(Assigned task A) Write out the passage of the excerpt on Tfr cells and LDH starting at "CXCR5+Foxp3+Tfr cells in" and ending at "see Figure 3B).".
(Assigned task B) Rewrite the paragraph of the excerpt on Tfr cells and LDH that begins "To investigate the significance" as a short list, keeping its main findings.

(Excerpt)
= = = = = = =

CXCR5+Foxp3+Tfr cells in the peripheral blood of early-stage BC patients were negatively correlated with LDH
To investigate the significance of the increased percentage of cTfr cells in BC patients, we analyzed the correlation between the percentage of cTfr cells and serum LDH levels in BC patients. The results showed that the serum LDH levels of early-stage BC patients were significantly lower than those of advanced stage BC patients (271.53±48.87 vs. 257.45±13.80; P=0.036). The percentage of circulating CXCR5+Foxp3+Tfr cells was significantly negatively correlated with serum LDH levels in early-stage patients (r=−0.585; P=0.008; see Figure 3A), but was not significantly correlated with serum LDH levels in advanced stage BC patients (P=0.875; see Figure 3B).

= = = = = = =

(Items from a dataset)
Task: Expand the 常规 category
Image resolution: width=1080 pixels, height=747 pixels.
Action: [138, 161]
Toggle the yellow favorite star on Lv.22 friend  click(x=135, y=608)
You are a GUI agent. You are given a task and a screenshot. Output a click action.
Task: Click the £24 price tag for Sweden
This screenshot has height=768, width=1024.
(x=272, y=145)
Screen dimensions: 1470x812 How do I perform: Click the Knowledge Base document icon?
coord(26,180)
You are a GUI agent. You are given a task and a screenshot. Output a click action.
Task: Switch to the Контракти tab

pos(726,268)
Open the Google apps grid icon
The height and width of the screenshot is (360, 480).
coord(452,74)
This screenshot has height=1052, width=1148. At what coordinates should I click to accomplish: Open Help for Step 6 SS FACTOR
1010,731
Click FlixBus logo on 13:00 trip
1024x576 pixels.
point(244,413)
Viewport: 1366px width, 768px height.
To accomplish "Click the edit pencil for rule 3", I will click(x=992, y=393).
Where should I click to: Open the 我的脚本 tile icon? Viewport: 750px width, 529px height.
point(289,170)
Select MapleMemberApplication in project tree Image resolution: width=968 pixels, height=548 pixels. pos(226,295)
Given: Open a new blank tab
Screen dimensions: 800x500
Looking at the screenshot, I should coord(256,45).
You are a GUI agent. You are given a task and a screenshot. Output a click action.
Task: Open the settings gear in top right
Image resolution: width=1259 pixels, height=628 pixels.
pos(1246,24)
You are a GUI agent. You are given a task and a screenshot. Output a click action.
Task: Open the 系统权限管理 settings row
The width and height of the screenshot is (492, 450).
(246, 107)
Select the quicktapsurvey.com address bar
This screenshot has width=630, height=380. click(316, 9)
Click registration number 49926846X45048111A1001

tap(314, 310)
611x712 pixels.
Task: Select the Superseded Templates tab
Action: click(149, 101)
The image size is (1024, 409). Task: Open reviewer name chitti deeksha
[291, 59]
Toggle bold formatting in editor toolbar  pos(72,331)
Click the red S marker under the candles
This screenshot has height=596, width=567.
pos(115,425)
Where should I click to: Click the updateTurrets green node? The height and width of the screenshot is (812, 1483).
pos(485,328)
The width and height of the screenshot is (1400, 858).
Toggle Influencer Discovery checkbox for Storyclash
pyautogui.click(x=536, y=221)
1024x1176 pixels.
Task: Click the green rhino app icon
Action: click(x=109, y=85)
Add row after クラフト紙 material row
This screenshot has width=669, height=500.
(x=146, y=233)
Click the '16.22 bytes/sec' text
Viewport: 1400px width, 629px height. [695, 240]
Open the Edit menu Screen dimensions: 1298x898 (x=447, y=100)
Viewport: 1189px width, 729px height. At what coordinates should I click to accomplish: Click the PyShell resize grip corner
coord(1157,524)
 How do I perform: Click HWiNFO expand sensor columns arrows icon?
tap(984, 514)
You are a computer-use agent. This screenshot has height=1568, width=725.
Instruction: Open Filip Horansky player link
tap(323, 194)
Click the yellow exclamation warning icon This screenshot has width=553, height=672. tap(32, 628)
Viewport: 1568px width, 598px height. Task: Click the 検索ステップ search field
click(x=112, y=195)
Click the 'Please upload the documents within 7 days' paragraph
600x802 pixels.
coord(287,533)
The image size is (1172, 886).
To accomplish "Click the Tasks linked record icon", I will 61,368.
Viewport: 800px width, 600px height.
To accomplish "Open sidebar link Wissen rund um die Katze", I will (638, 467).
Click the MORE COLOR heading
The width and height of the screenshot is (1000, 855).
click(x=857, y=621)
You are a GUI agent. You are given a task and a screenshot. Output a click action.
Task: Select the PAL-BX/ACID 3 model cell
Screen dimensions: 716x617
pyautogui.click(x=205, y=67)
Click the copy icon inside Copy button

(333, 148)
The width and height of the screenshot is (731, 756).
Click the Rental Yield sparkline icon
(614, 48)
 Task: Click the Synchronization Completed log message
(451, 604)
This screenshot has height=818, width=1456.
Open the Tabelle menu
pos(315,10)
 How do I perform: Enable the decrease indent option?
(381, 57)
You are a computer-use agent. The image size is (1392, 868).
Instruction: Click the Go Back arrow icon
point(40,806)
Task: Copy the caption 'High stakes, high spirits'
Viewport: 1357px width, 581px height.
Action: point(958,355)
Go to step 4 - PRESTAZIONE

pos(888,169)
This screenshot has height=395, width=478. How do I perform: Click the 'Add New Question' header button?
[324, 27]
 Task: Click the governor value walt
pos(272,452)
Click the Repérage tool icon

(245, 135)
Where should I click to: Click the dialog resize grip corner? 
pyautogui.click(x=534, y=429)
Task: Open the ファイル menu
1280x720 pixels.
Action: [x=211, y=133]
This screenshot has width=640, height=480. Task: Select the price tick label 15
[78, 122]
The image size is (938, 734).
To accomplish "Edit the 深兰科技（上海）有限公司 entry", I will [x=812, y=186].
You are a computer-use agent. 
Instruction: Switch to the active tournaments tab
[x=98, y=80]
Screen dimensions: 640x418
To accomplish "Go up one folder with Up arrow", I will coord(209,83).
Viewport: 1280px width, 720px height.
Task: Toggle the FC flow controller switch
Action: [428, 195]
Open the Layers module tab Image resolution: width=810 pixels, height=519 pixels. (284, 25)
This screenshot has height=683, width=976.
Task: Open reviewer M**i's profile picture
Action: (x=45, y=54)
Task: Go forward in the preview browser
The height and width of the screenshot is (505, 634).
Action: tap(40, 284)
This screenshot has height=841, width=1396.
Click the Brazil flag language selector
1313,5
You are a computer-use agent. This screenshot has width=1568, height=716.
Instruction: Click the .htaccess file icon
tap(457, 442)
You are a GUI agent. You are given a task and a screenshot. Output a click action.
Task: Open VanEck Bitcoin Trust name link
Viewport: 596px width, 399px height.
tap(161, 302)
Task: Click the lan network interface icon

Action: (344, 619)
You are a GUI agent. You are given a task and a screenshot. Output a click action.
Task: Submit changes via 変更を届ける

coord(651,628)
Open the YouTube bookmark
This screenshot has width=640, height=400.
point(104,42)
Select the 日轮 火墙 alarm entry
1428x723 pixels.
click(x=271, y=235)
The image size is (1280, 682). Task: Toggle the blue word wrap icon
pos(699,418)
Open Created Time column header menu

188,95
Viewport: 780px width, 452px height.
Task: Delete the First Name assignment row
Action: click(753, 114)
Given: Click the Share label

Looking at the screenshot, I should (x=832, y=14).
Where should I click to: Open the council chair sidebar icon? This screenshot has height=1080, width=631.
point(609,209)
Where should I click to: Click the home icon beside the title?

= = = = = = =

(Task answer A)
CXCR5+Foxp3+Tfr cells in the peripheral blood of early-stage BC patients were negatively correlated with LDH
To investigate the significance of the increased percentage of cTfr cells in BC patients, we analyzed the correlation between the percentage of cTfr cells and serum LDH levels in BC patients. The results showed that the serum LDH levels of early-stage BC patients were significantly lower than those of advanced stage BC patients (271.53±48.87 vs. 257.45±13.80; P=0.036). The percentage of circulating CXCR5+Foxp3+Tfr cells was significantly negatively correlated with serum LDH levels in early-stage patients (r=−0.585; P=0.008; see Figure 3A), but was not significantly correlated with serum LDH levels in advanced stage BC patients (P=0.875; see Figure 3B).

(Task answer B)
- Aim: to examine the meaning of the higher percentage of cTfr cells in BC patients by correlating it with serum LDH levels.
- Early-stage BC patients had significantly lower serum LDH than advanced stage patients (P=0.036).
- In early-stage patients, the percentage of circulating CXCR5+Foxp3+Tfr cells correlated significantly and negatively with serum LDH (r=−0.585; P=0.008; Figure 3A).
- In advanced stage patients, there was no significant correlation (P=0.875; Figure 3B).